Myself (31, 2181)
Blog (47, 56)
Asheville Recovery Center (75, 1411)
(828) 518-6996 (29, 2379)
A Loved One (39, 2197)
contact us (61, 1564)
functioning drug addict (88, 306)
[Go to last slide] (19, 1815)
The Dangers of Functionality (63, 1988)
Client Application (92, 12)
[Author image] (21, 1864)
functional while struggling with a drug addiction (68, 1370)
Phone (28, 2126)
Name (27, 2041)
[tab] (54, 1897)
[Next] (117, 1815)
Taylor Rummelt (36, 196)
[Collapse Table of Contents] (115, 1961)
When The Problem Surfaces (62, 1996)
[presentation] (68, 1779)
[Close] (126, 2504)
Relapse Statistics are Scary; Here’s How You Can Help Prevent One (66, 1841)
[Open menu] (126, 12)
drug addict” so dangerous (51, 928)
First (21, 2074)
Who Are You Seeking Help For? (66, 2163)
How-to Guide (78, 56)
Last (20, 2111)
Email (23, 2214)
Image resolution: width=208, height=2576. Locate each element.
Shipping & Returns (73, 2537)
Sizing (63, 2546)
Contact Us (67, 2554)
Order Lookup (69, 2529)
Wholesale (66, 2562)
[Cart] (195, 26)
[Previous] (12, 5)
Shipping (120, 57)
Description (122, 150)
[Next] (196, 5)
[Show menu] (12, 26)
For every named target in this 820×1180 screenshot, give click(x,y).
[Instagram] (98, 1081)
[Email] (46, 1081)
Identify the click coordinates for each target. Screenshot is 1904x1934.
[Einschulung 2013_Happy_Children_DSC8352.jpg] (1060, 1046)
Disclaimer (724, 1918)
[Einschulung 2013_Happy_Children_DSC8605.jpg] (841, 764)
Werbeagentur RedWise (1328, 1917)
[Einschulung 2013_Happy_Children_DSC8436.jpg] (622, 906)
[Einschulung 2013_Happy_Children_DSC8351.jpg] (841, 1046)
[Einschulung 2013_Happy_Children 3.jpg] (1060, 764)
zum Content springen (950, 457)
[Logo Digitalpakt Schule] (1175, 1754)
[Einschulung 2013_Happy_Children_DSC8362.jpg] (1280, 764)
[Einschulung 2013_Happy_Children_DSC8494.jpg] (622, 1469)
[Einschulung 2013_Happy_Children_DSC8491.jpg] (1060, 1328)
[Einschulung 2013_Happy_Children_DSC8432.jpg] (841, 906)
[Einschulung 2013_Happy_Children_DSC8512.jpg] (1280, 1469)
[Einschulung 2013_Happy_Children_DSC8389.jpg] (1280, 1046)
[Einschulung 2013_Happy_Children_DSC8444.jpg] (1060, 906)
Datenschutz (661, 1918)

______

Retype exactly. Start at the line with "Name (27, 2041)" and stop at the last line of the data.

Name (27, 2041)
[tab] (54, 1897)
[Next] (117, 1815)
Taylor Rummelt (36, 196)
[Collapse Table of Contents] (115, 1961)
When The Problem Surfaces (62, 1996)
[presentation] (68, 1779)
[Close] (126, 2504)
Relapse Statistics are Scary; Here’s How You Can Help Prevent One (66, 1841)
[Open menu] (126, 12)
drug addict” so dangerous (51, 928)
First (21, 2074)
Who Are You Seeking Help For? (66, 2163)
How-to Guide (78, 56)
Last (20, 2111)
Email (23, 2214)
Image resolution: width=208, height=2576. Locate each element.
Shipping & Returns (73, 2537)
Sizing (63, 2546)
Contact Us (67, 2554)
Order Lookup (69, 2529)
Wholesale (66, 2562)
[Cart] (195, 26)
[Previous] (12, 5)
Shipping (120, 57)
Description (122, 150)
[Next] (196, 5)
[Show menu] (12, 26)
For every named target in this 820×1180 screenshot, give click(x,y).
[Instagram] (98, 1081)
[Email] (46, 1081)
Identify the click coordinates for each target. Screenshot is 1904x1934.
[Einschulung 2013_Happy_Children_DSC8352.jpg] (1060, 1046)
Disclaimer (724, 1918)
[Einschulung 2013_Happy_Children_DSC8605.jpg] (841, 764)
Werbeagentur RedWise (1328, 1917)
[Einschulung 2013_Happy_Children_DSC8436.jpg] (622, 906)
[Einschulung 2013_Happy_Children_DSC8351.jpg] (841, 1046)
[Einschulung 2013_Happy_Children 3.jpg] (1060, 764)
zum Content springen (950, 457)
[Logo Digitalpakt Schule] (1175, 1754)
[Einschulung 2013_Happy_Children_DSC8362.jpg] (1280, 764)
[Einschulung 2013_Happy_Children_DSC8494.jpg] (622, 1469)
[Einschulung 2013_Happy_Children_DSC8491.jpg] (1060, 1328)
[Einschulung 2013_Happy_Children_DSC8432.jpg] (841, 906)
[Einschulung 2013_Happy_Children_DSC8512.jpg] (1280, 1469)
[Einschulung 2013_Happy_Children_DSC8389.jpg] (1280, 1046)
[Einschulung 2013_Happy_Children_DSC8444.jpg] (1060, 906)
Datenschutz (661, 1918)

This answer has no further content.